The Department notes that the term cash includes payment by ``check
or bank transfer.'' In this regard, the Department wishes to assure
that, as a result of the transactions, the IRAs receive payment by
cash, as distinguished from an in-kind transfer of assets other than
cash, and there will be no extension of credit associated with the
transactions.
2. The second paragraph of section 3 of the Summary of Facts and
Representations states that ``On August 1, 1995, Mr. Kuntz subscribed
for Stock shares in his own name. On December 20, 1995, at the request
of Mr. Kuntz, the Corporation issued a replacement Stock certificate to
Mr.
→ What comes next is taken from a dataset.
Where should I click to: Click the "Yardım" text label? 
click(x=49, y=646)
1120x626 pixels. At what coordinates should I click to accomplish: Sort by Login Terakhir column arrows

Kuntz's IRA.''
The applicant clarified that although the Stock was originally
issued by the Corporation to Mr. Kuntz, the intent of Mr. Kuntz was
always to make his investment in the Corporation through his IRA.
3. Section 5 of the Summary of the Facts and Representations states
that ``By letter dated May 22, 1997, the attorneys for the Corporation
represent that the transaction must be structured through the
Corporation'' (emphasis added).
In this regard, the applicant clarified that it believed that the
taint of having a non-permitted shareholder of the Corporation was most
completely removed where the parties were put back in the position they
would have been in had the stock been issued to the individuals
concerned and not to the IRAs.
After giving full consideration to the record and the comment
submitted to the Department, the Department has determined to grant the
exemption.
FOR FURTHER INFORMATION CONTACT: Ekaterina A. Uzlyan of the Department
at (202) 219-8883. (This is not a toll-free number.)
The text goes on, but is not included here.